Model information and goodness-of-fit statistics are automatically displayed. You can also display a variety of statistics and plots or save residuals and predicted values in the active dataset.

**Example.** Data from a report of automobile accidents in
Florida are used to determine the relationship between wearing a seat
belt and whether an injury was fatal or nonfatal. The odds ratio indicates
significant evidence of a relationship.

**Statistics.** Observed and expected frequencies; raw, adjusted,
and deviance residuals; design matrix; parameter estimates; odds ratio;
log-odds ratio; GLOR; Wald statistic; and confidence intervals. Plots:
adjusted residuals, deviance residuals, and normal probability.

General Loglinear Analysis Data Considerations

**Data.** Factors are categorical, and cell covariates are
continuous.
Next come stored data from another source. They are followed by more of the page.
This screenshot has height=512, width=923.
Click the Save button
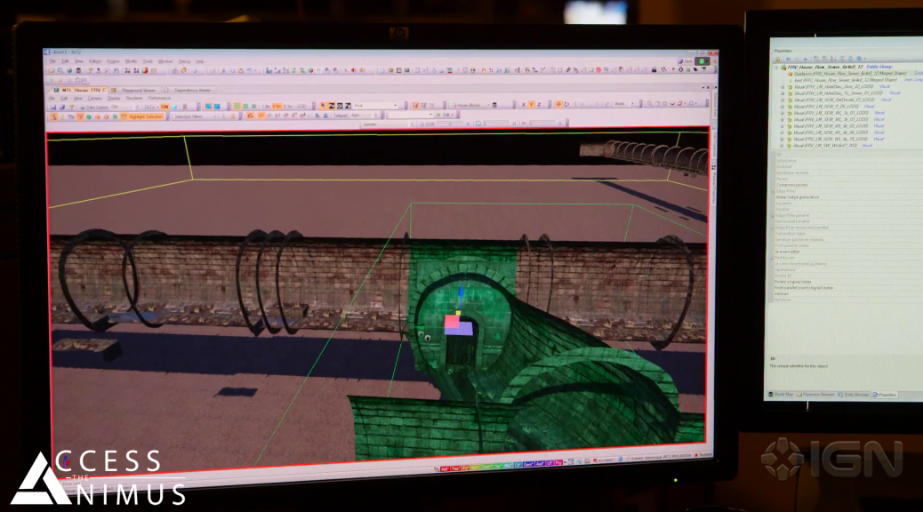pyautogui.click(x=687, y=61)
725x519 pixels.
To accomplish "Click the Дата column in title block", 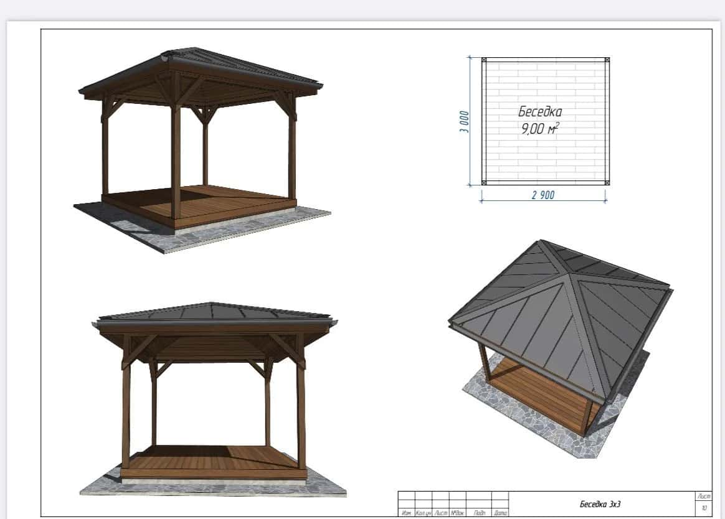I will pyautogui.click(x=500, y=513).
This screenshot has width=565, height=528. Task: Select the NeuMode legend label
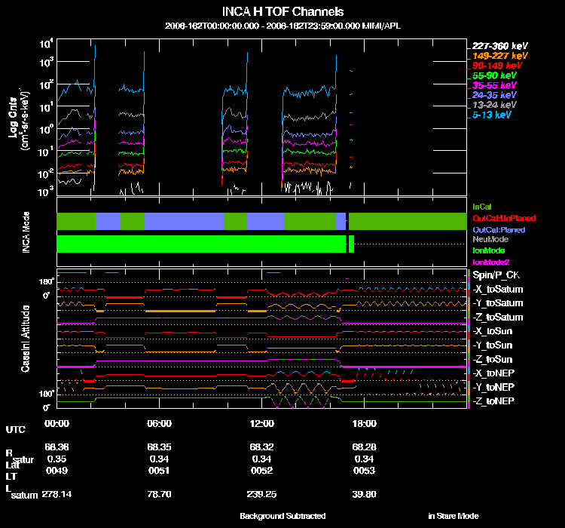coord(490,239)

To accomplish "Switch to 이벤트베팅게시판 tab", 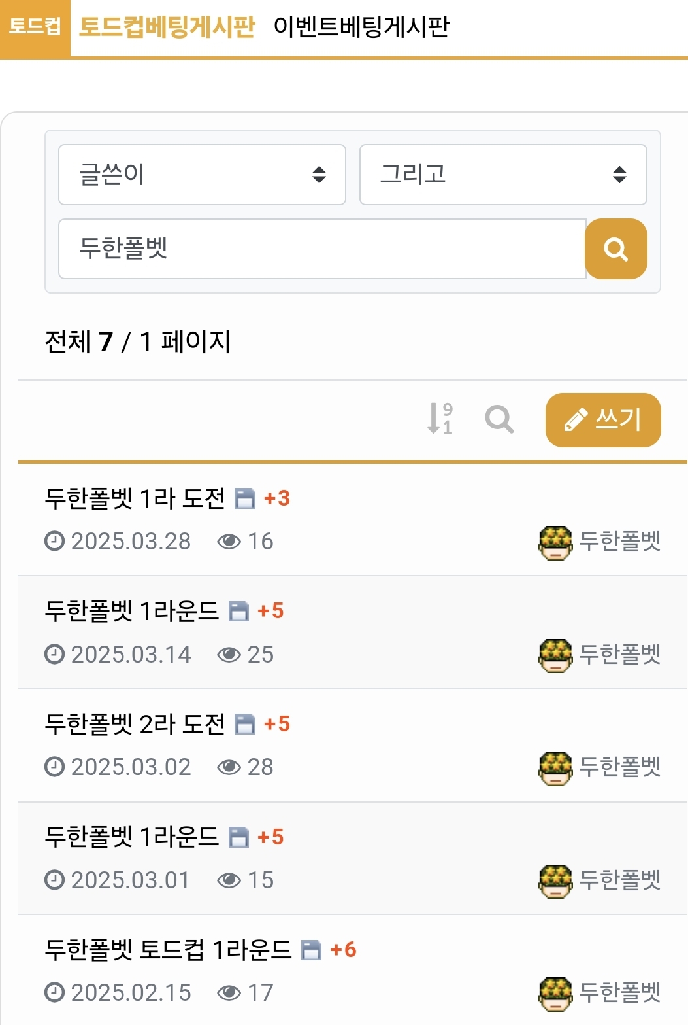I will (361, 27).
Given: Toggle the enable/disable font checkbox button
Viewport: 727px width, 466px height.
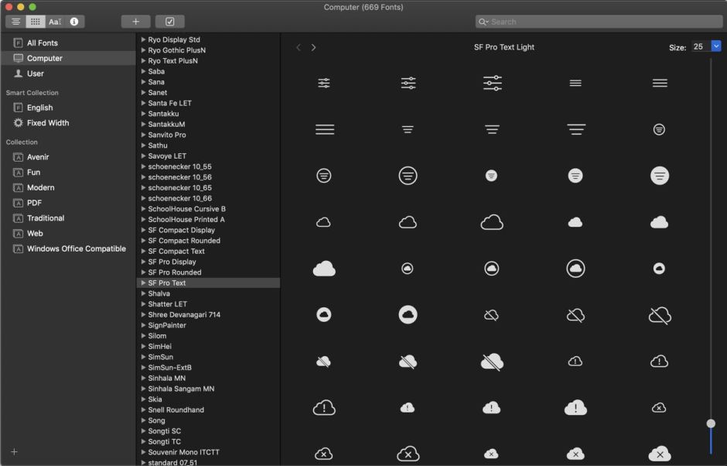Looking at the screenshot, I should 169,22.
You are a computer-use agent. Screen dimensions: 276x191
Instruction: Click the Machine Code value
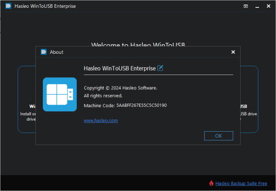click(x=141, y=105)
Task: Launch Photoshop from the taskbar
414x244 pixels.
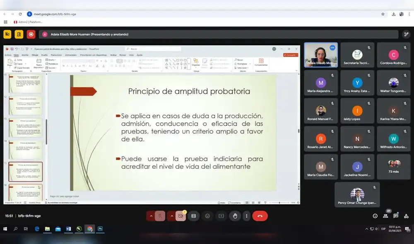Action: coord(100,229)
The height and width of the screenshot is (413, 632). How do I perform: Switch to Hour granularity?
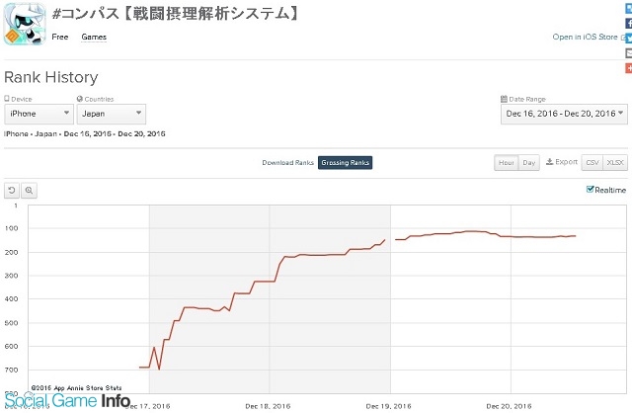[x=507, y=163]
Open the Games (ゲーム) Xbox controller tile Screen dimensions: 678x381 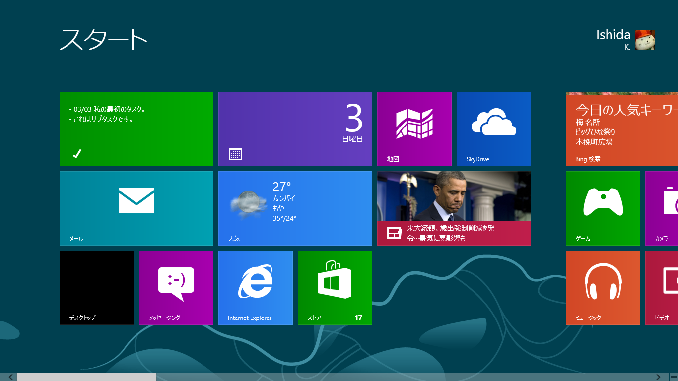pyautogui.click(x=603, y=208)
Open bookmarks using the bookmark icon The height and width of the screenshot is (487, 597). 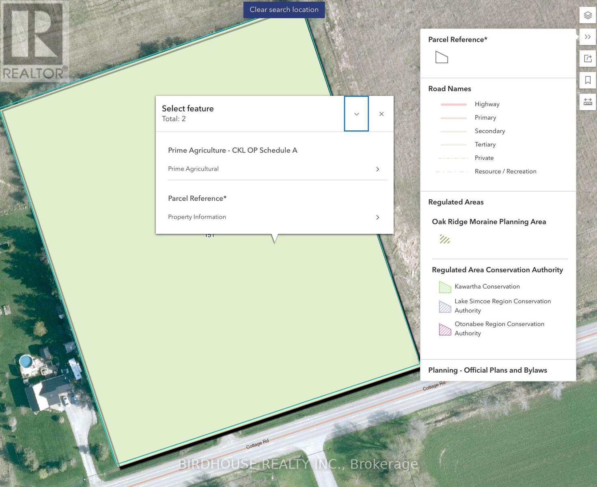(588, 80)
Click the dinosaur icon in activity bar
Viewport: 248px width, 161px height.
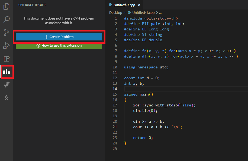(x=7, y=85)
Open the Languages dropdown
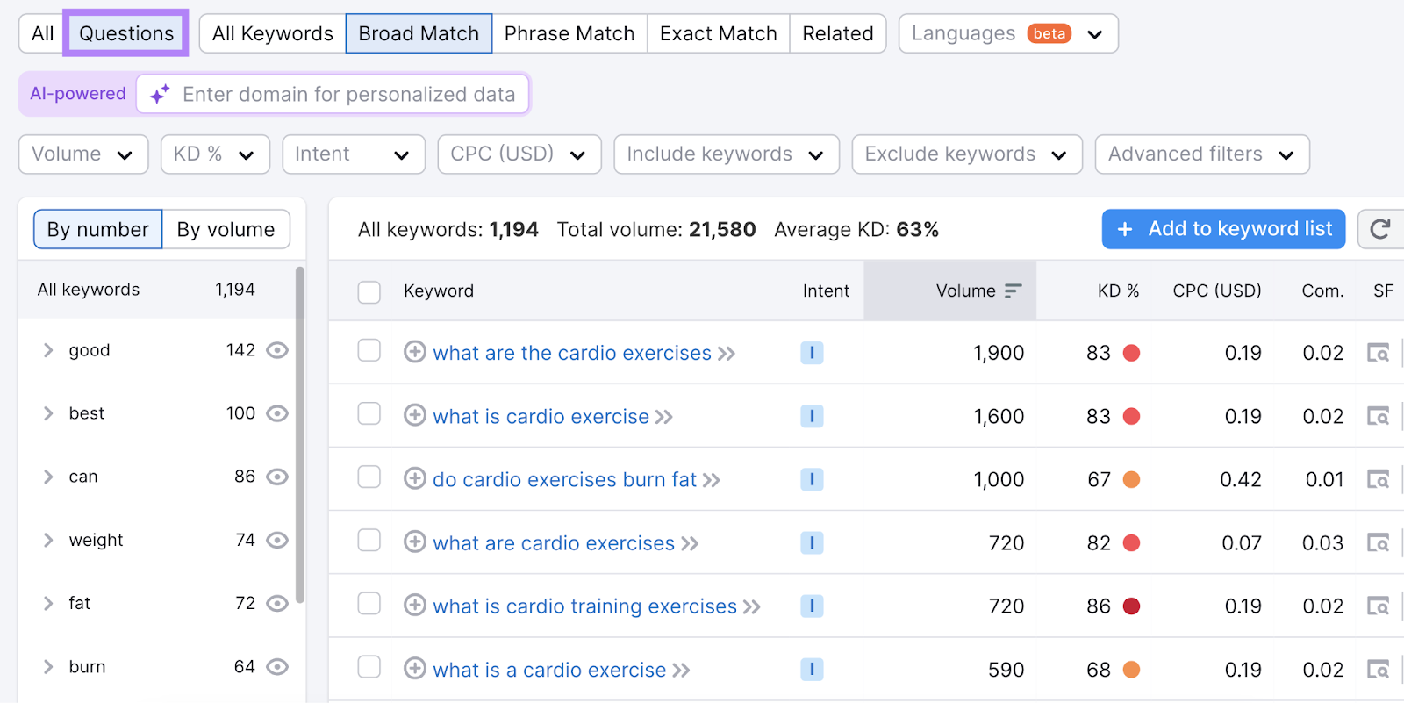Screen dimensions: 1404x703 click(x=1006, y=33)

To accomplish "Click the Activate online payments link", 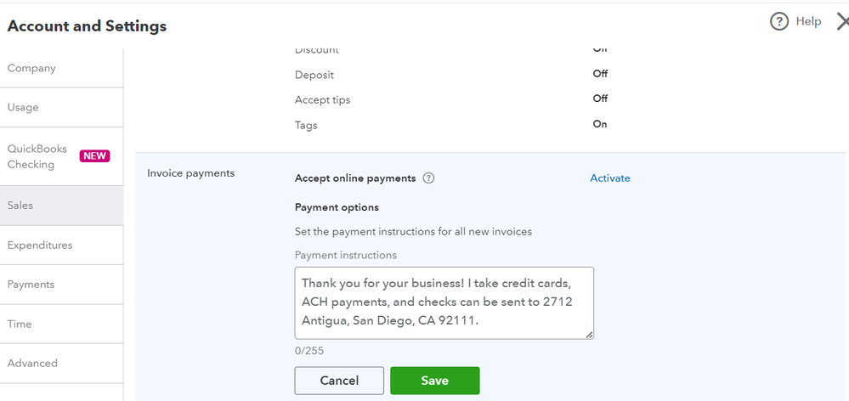I will click(610, 178).
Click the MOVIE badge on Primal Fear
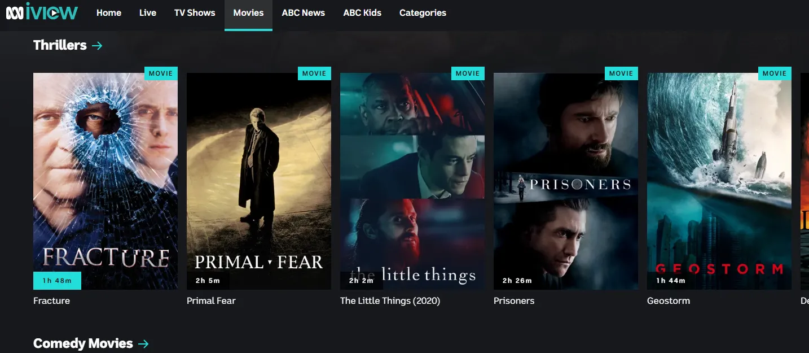The height and width of the screenshot is (353, 809). [x=314, y=73]
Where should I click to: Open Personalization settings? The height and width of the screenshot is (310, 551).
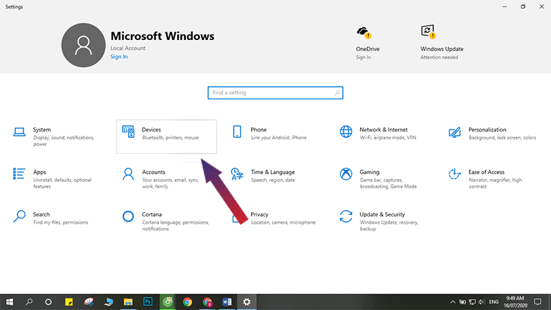[487, 130]
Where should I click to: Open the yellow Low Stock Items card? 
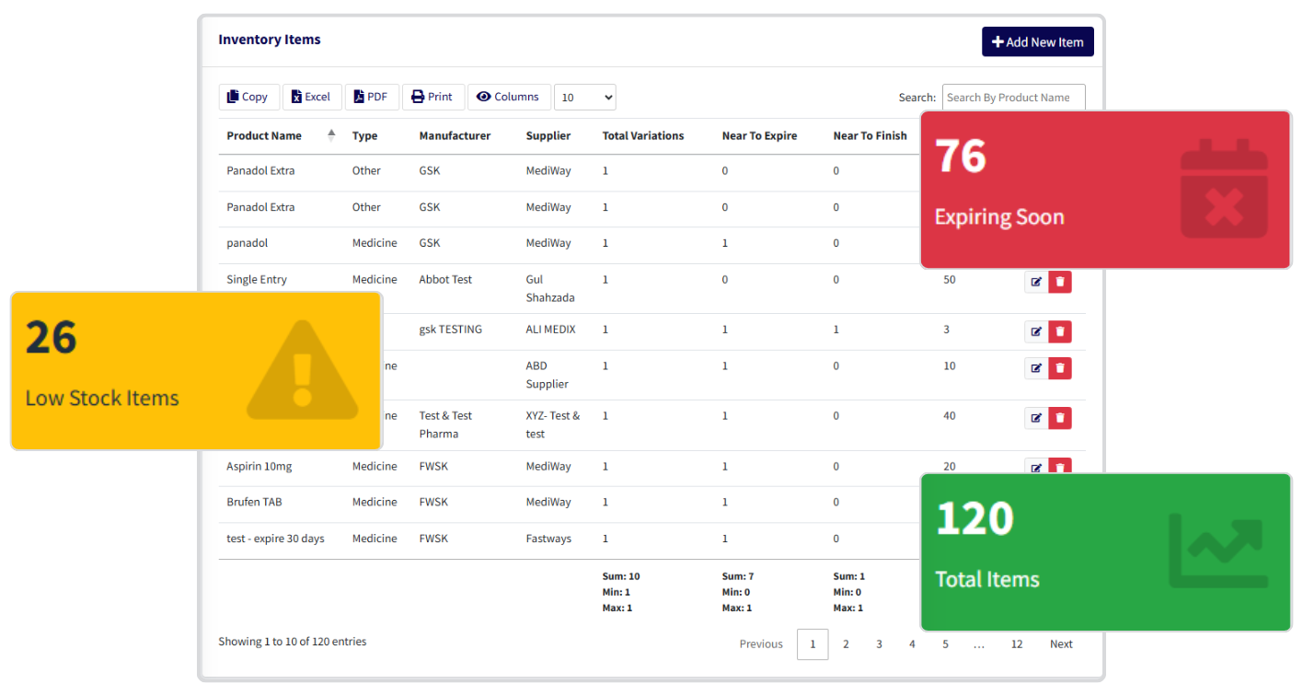coord(195,370)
When a covariate is in the model, the mean covariate value
for cases in a cell is applied to that cell. Contrast variables are
continuous. They are used to compute generalized log-odds ratios.
The values of the contrast variable are the coefficients for the linear
combination of the logs of the expected cell counts.

A cell structure variable assigns weights. For example, if some of the cells are structural zeros, the cell structure variable has a value of either 0 or 1. Do not use a cell structure variable to weight aggregated data. Instead, choose Weight Cases from the Data menu.

**Assumptions.** Two distributions are available in General
Loglinear Analysis: Poisson and multinomial.

Under the Poisson distribution assumption:

- The total sample size is not fixed before the study, or the analysis is not conditional on the total sample size.
- The event of an observation being in a cell is statistically independent of the cell counts of other cells.

Under the multinomial distribution assumption:

- The total sample size is fixed, or the analysis is conditional on the total sample size.
- The cell counts are not statistically independent.

**Related procedures.** Use the Crosstabs procedure to examine
the crosstabulations. Use the Logit Loglinear procedure when it is
natural to regard one or more categorical variables as the response
variables and the others as the explanatory variables.

Obtaining a General Loglinear Analysis

This feature requires SPSS® Statistics Standard Edition or the Advanced Statistics Option.

- From the menus choose:
- In the General Loglinear Analysis dialog box, select up to 10 factor variables.

Optionally, you can:

- Select cell covariates.
- Select a cell structure variable to define structural zeros or include an offset term.
- Select a contrast variable.

This procedure pastes GENLOG command syntax.